本文抜粋:
妻へ 30代 大阪府 第3回 銀賞

1歳の約束
谷元 悠 様 30歳

 「この子の1歳の誕生日はとびきりのお祝いをしようね」。約束はきょう、果たしたよ。

 君がいなくなってしまってから、ちょうど1年が経ちましたね。

 あの日、病院に駆けつけた僕を待っていたのは、娘が無事生まれたという知らせと、もう1つ。大量出血で君が助からなかったという知らせでした。

 生まれたばかりの娘のことも忘れ、ぐちゃぐちゃに泣きながらお医者さんに怒鳴りかかり、君のお父さんに止められたこと。座り込んで泣き続けた僕の横で君のお母さんが、僕の知らない小さかったころの君の話をしてくれたこと。病院の廊下の暗さが憎らしく思えたこと。記憶の断片は今でも頭から離れてくれません。悲しくて、情けない僕の父親初日でした。

スクリーンショット位置特定データ
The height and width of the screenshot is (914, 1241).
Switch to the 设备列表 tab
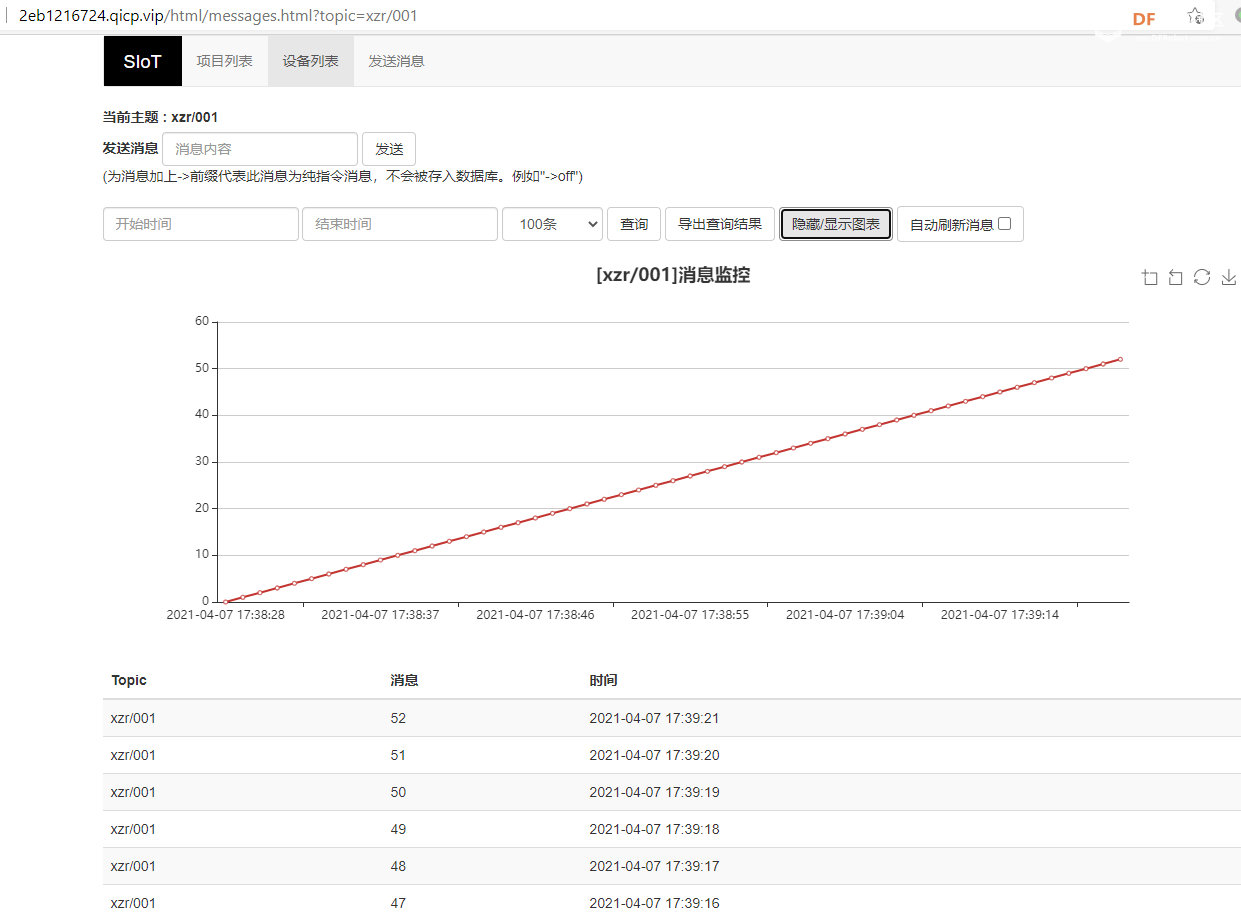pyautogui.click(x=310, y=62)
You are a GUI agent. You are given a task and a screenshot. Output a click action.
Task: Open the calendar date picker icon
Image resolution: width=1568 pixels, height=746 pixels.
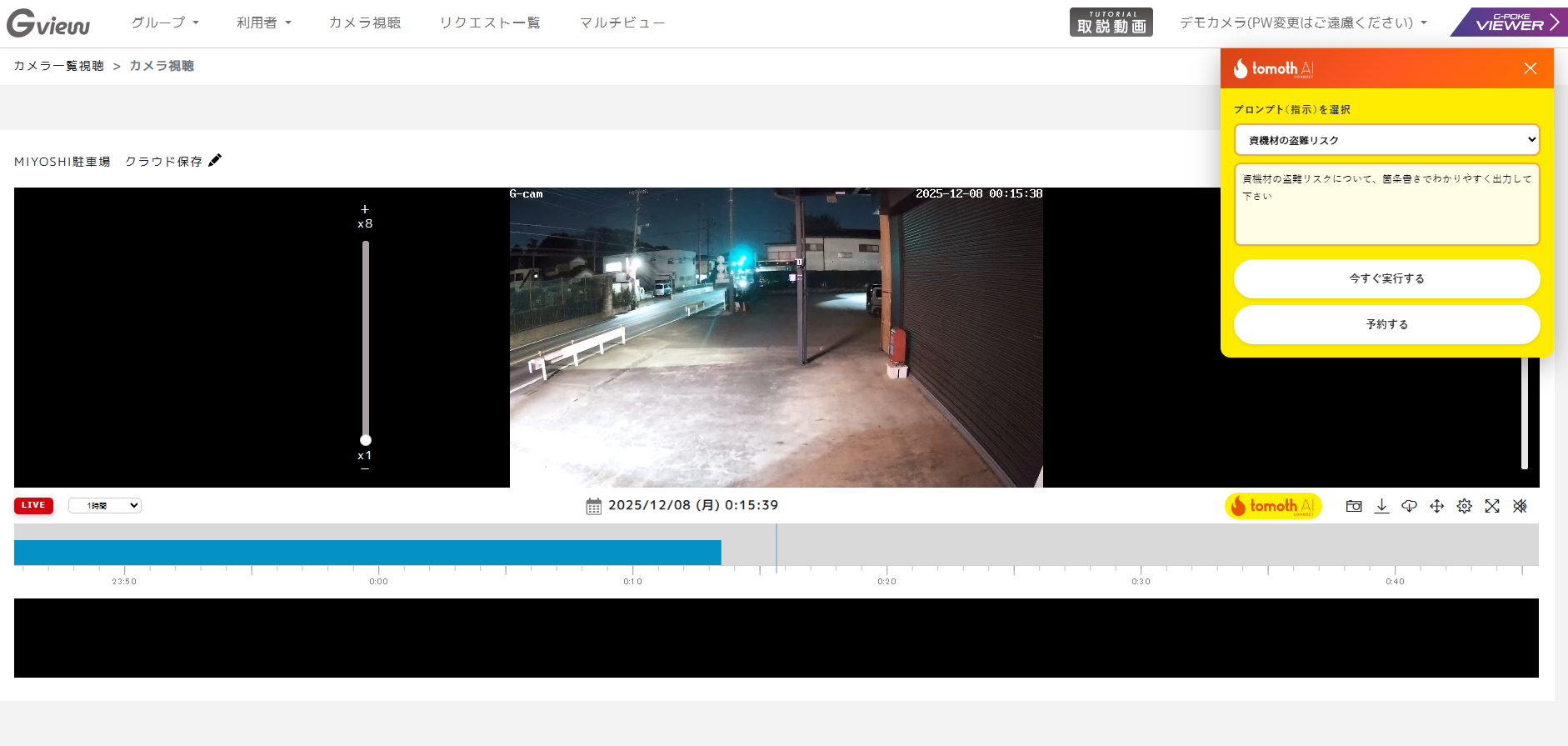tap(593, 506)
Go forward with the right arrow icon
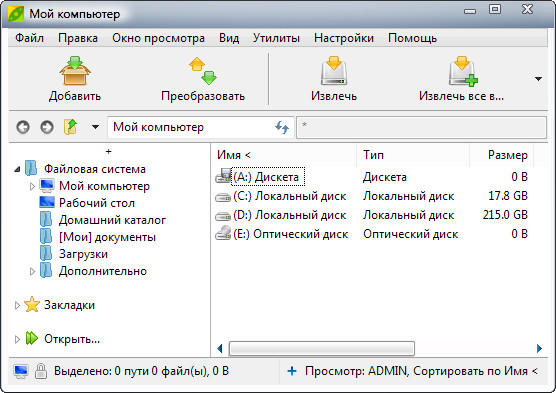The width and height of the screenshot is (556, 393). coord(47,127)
...
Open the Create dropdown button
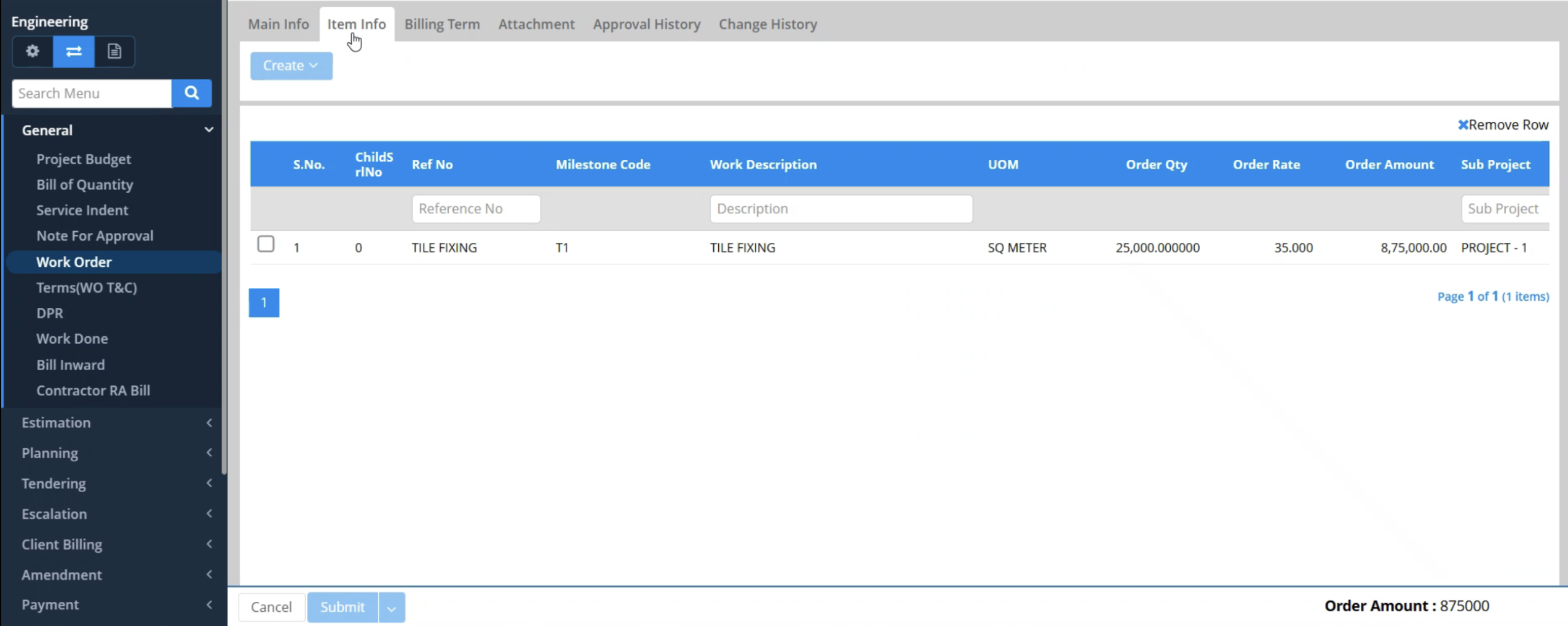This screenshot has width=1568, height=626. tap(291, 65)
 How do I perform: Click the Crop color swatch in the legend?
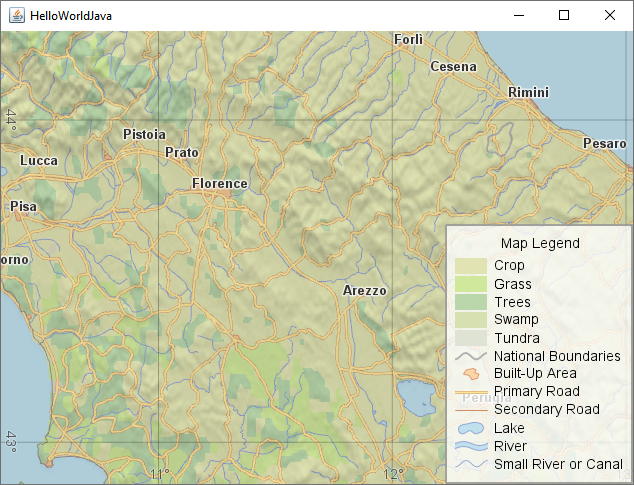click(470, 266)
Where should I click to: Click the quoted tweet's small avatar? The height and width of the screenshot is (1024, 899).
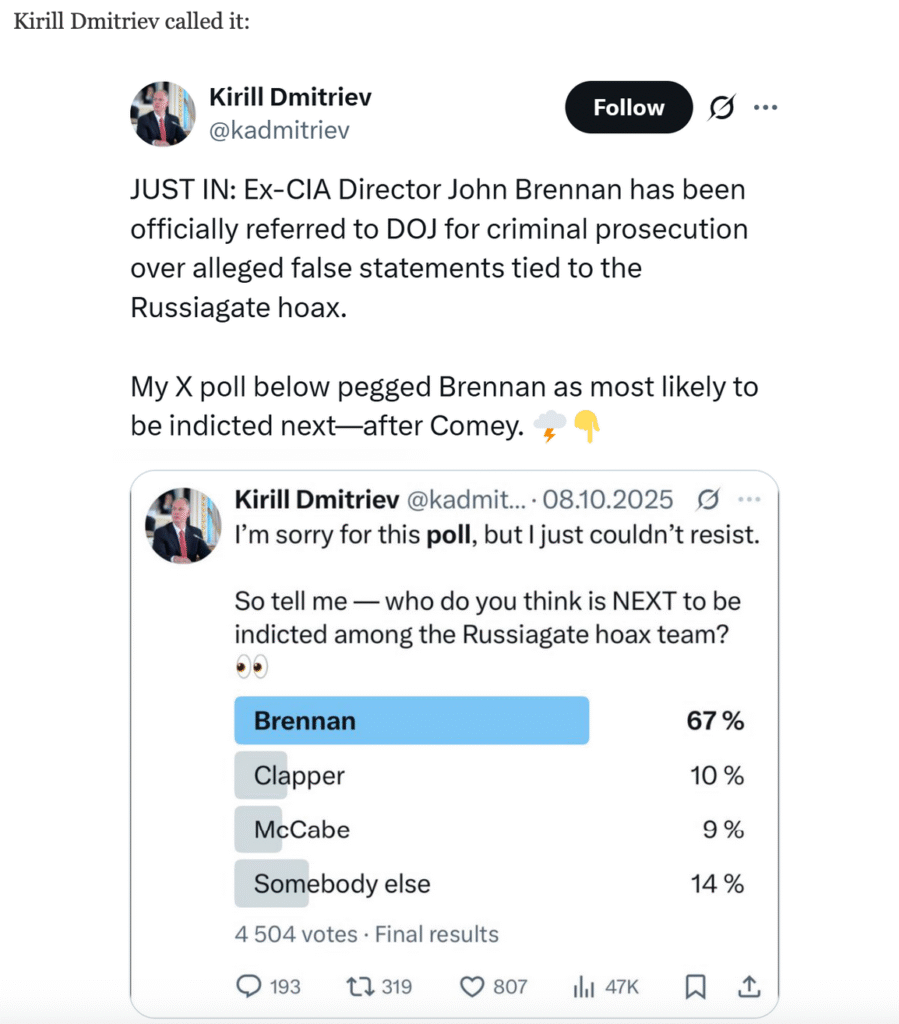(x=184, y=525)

課題文:
妻への手紙「1歳の約束」の続きを、最後の文の後から書き継いでください。

出力結果:
 あれから1年。君が生んでくれた大切な娘は、いま、大きな病気にかかることもなく、すくすくと成長しています。最近では歯が何本かはえてきて普通のご飯も食べられるようになってきたし、まだ数歩だけど、歩くようにもなりました。(僕の育児もなかなかのものでしょ?)言葉ももう少しで出てきそうです。きちんと会話ができるようになったら、君のこと、いっぱい話そうと思っています。

 君は覚えていますか。妊娠がわかった時に2人で話した、娘の1歳の誕生日のことです。君がいなくなっても、いや君がいなくなってしまったからこそ、僕には大切で尊い約束。

 盛大ではないけれど、とびきりの1歳の誕生日。この手紙は、きょうそれを果たした報告の手紙です。

 僕らの娘の衣装は、なんと君が1歳の時に着たピンクのドレス! 君のお母さんが、この日のために探し出してくれたものです。ほんとうに、すごくすごく可愛かったよ。娘の晴れ姿をみて、いろんな思いがあふれてきて、やっぱり僕は泣いてしまったけど、君の両親の方が僕よりずっとたくさん泣いていました。

 君というかけがえのない大切な人を失ったけれど、君がくれたかけがえのない人たちに支えられているから、きょうも僕は生きていけます。ありがとう。これからも、いつまでも見守っていてください。